In July last year, an expert committee established by the Ministry of Electronics and Information Technology (MEITY) released a report on the Non-Personal Data (NPD) Governance Framework for India. My analysis of that report argued that the report had five key shortcomings that could undermine the report’s praiseworthy vision. In December 2020, the committee released an amended report, commendably taking several steps to remedy those shortcomings. However, scratching beneath the surface reveals that some of those steps are less reassuring than they seem.

1. The amended report only partly remedies the original’s flawed approach to competition law

Implicit application to competition. Commendably, the amended report deletes the requirements to share data for an “economic purpose” (“encourage competition and provide a level playing field or encourage innovation”) and for a “business purpose” (which could have implied companies having to share data with competitors). It also deletes competition-related language from some of the functions of the NPDA Authority (NPDA). However, a “public good purpose” — which is featured in the amended report — is defined so broadly that the government could use it for competition-related reasons even if neither the report nor the government explicitly says so. A “public good purpose” includes “community uses/benefits or public goods”; “a wide range of societal objectives”; and the repeated use of the small but mighty “etc.” and its equally formidable cousin: “and others.”

- DATA ENTRIES

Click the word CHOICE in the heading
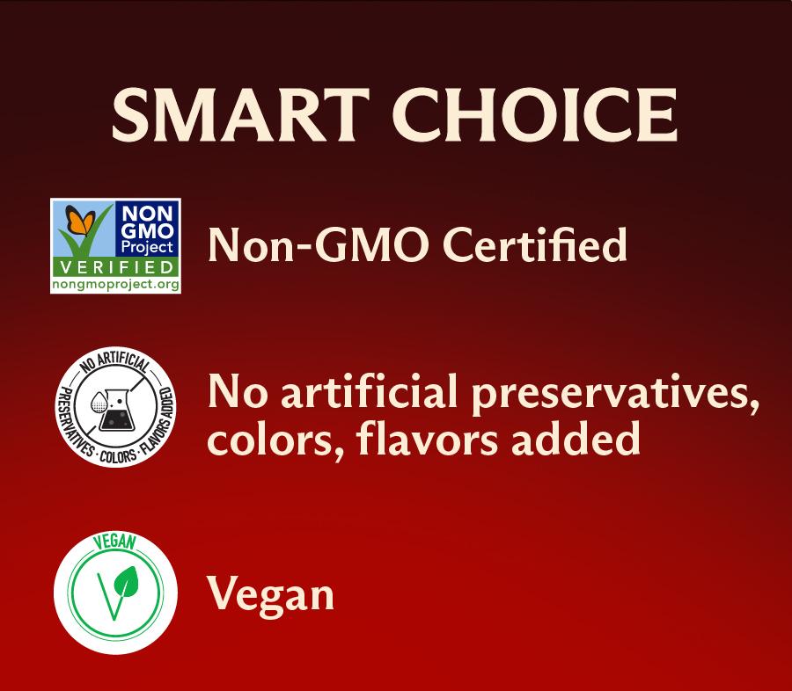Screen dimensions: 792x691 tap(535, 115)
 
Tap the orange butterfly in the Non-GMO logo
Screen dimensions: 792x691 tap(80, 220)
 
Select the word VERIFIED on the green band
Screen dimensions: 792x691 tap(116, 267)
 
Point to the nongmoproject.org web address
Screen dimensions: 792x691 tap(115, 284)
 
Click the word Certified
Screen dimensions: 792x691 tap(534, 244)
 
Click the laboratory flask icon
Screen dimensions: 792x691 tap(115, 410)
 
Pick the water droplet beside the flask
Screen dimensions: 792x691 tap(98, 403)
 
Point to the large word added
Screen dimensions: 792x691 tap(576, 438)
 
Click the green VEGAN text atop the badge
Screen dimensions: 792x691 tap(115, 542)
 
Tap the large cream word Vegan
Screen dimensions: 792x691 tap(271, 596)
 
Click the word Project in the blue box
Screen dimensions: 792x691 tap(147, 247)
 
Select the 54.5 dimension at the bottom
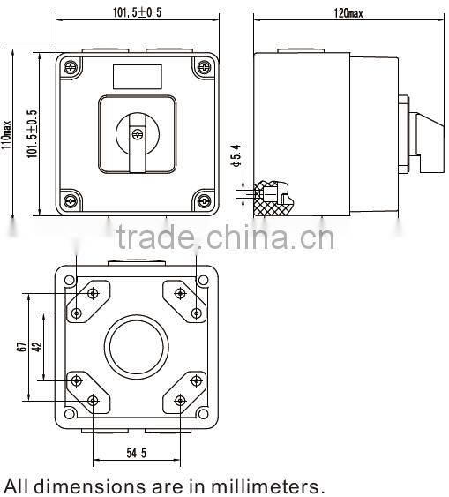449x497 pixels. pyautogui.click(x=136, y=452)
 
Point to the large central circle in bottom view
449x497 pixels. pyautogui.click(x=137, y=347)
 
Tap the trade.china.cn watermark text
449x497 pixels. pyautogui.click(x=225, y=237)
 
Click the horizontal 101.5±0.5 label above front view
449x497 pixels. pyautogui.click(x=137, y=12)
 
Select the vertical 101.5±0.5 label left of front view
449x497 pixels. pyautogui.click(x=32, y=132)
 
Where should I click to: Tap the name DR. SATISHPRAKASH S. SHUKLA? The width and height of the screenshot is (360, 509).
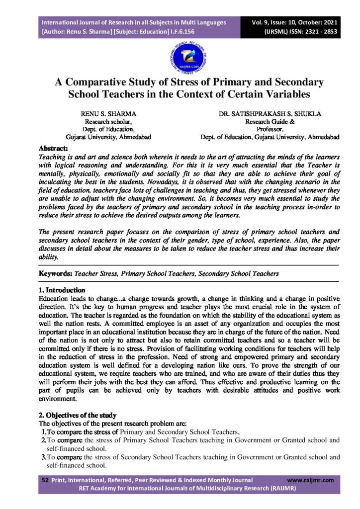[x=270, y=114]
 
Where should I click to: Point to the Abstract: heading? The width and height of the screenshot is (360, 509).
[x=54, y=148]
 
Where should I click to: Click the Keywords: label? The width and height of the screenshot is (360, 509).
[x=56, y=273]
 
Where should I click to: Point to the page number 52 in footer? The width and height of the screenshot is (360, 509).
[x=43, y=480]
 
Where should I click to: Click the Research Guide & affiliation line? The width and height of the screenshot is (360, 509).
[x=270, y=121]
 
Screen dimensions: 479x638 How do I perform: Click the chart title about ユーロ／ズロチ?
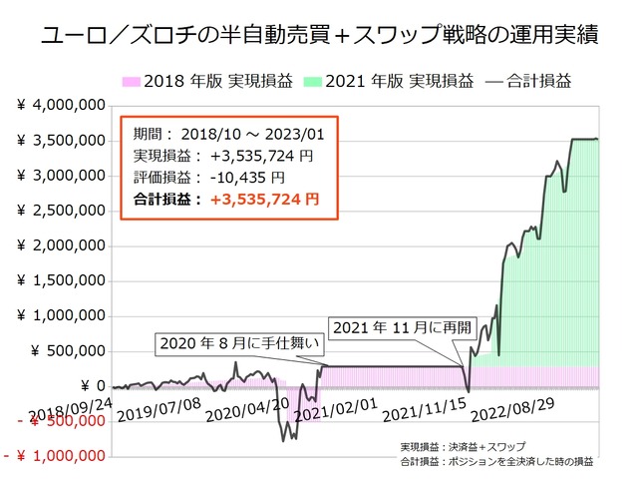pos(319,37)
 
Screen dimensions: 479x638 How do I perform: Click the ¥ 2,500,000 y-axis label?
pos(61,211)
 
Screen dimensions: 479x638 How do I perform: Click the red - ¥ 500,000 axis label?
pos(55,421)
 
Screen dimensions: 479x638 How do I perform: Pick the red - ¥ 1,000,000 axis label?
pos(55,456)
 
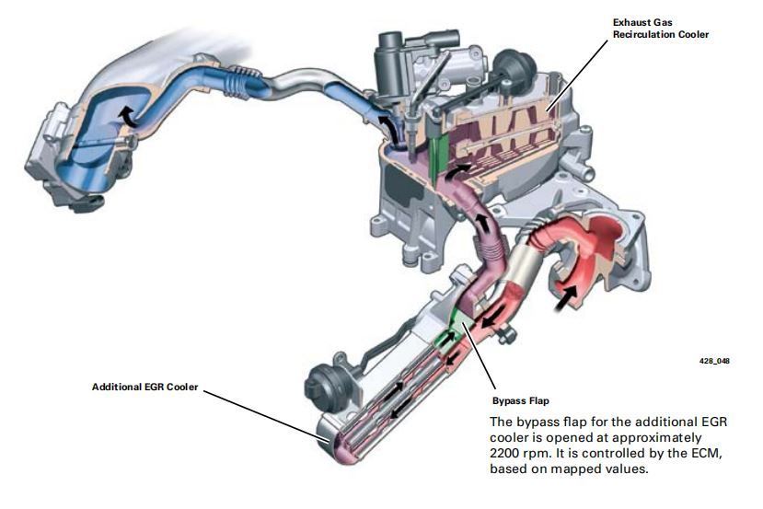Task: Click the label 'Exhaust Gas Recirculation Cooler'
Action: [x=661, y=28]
==
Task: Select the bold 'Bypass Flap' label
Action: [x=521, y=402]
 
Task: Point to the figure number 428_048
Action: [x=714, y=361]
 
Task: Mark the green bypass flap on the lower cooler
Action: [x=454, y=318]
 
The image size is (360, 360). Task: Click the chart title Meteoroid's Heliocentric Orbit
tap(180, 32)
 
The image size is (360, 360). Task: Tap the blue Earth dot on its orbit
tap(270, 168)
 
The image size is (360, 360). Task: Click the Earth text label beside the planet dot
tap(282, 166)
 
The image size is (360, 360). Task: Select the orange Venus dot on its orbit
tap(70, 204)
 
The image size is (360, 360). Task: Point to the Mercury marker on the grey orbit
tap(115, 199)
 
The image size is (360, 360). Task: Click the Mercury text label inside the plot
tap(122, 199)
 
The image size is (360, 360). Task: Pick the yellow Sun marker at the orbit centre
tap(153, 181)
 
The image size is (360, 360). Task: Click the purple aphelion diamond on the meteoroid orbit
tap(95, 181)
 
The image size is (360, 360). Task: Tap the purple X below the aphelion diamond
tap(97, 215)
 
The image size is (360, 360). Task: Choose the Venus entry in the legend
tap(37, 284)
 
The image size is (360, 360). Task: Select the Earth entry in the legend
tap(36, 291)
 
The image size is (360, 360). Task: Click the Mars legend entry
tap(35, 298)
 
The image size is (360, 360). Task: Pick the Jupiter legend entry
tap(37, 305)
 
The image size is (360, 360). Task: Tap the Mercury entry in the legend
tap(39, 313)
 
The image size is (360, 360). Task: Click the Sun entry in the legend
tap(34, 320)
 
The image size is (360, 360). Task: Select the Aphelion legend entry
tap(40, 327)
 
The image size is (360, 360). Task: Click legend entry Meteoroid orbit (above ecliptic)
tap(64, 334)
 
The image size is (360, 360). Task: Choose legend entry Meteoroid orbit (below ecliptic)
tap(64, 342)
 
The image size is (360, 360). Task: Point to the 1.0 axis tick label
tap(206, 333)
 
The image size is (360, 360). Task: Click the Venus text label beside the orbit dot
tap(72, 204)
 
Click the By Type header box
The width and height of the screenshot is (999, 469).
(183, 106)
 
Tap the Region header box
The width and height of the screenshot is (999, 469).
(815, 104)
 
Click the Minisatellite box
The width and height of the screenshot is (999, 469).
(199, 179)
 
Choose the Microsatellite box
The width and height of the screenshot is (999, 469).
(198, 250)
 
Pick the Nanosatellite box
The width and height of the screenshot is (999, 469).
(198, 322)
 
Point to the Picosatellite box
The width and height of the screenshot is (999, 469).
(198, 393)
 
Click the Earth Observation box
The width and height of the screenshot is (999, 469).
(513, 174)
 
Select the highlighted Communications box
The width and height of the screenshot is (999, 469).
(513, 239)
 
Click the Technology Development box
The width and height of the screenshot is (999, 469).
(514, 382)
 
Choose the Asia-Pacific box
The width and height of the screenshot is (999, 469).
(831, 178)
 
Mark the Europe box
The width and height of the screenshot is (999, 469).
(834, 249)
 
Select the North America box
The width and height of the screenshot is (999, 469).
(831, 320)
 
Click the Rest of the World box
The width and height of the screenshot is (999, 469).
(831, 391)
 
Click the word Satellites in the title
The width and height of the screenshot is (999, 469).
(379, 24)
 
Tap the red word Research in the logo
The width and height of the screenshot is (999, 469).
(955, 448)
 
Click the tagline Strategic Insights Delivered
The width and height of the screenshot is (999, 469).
--
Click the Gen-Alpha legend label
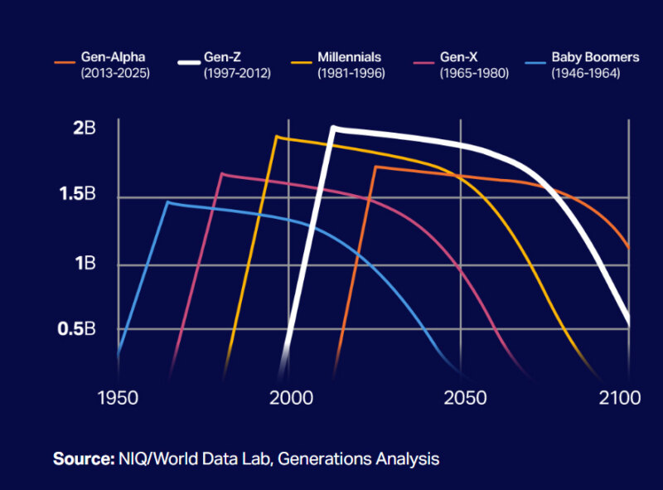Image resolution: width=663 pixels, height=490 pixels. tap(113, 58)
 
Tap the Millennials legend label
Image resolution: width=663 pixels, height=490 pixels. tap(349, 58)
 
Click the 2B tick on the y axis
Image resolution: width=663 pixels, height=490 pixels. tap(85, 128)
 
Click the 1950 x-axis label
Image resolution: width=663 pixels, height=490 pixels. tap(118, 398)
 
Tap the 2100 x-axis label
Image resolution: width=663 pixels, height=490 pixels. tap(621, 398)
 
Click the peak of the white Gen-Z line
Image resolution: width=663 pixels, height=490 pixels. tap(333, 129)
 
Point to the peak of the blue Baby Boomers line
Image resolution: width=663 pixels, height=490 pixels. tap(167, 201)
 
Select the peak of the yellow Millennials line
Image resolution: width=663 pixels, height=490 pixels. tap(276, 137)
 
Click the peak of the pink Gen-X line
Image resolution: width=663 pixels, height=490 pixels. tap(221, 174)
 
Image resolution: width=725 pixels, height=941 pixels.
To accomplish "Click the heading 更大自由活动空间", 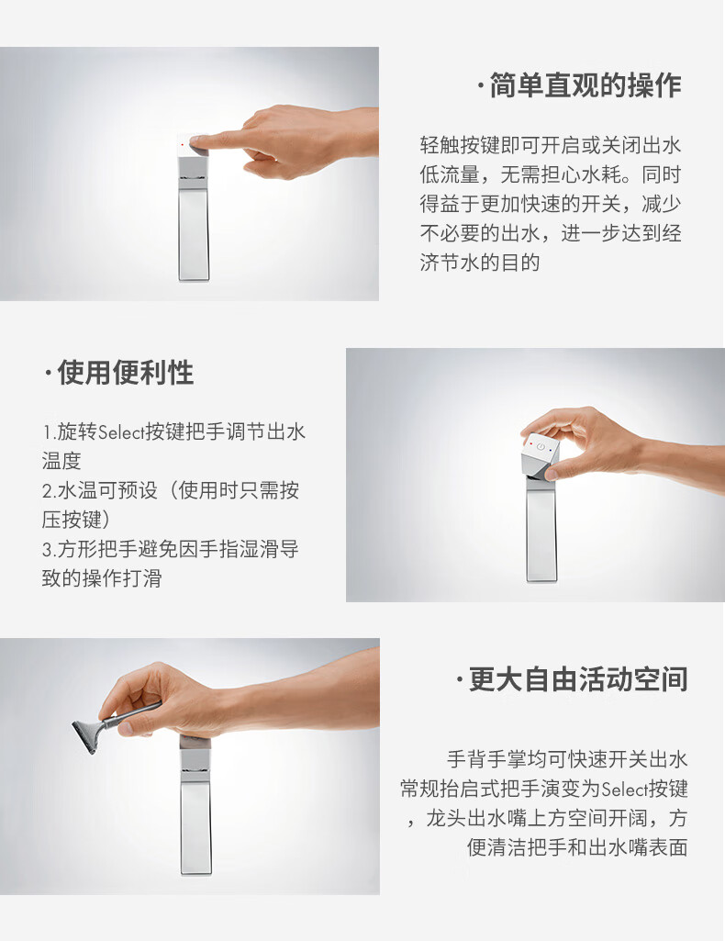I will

- WORK TO COMPLETE
a – Rewrite the passage on India's Non-Personal Data framework between "In July last" and "than they seem.", inclusive, replacing "shortcomings" with "weaknesses".
b – Answer these questions from the passage on India's Non-Personal Data framework:
(i) Which ministry established the expert committee?
(ii) In what month and year did the committee release its amended report?
(iii) Which purpose, featured in the amended report, is defined so broadly that the government could use it for competition-related reasons?
c – Write the next part of the passage on India's Non-Personal Data framework, picking up after its final sentence.
The data has no connection to the passage on India's Non-Personal Data framework.

- TASK-BY-TASK ANSWERS
a –
In July last year, an expert committee established by the Ministry of Electronics and Information Technology (MEITY) released a report on the Non-Personal Data (NPD) Governance Framework for India. My analysis of that report argued that the report had five key weaknesses that could undermine the report’s praiseworthy vision. In December 2020, the committee released an amended report, commendably taking several steps to remedy those weaknesses. However, scratching beneath the surface reveals that some of those steps are less reassuring than they seem.

b –
(i) The Ministry of Electronics and Information Technology (MEITY)
(ii) December 2020
(iii) A "public good purpose"

c –
Almost explicit application to competition. Some of the amended report’s descriptions of a “public good purpose” and the NPDA’s role almost explicitly scream “competition” (and scream “protectionism,” an issue related to competition). Cases in point: “create new businesses”; “creating new innovations, newer value-added services/applications”; and “Unlike [the] CCI, this authority will be a proactive actor providing early and continued support for Indian digital industry and startups” – casting the NPDA as addressing concerns potentially similar or overlapping to those the CCI addresses, but

(a) more aggressively because the NPDA would always act proactively, and
(b) through an explicitly protectionist lens, unlike the CCI.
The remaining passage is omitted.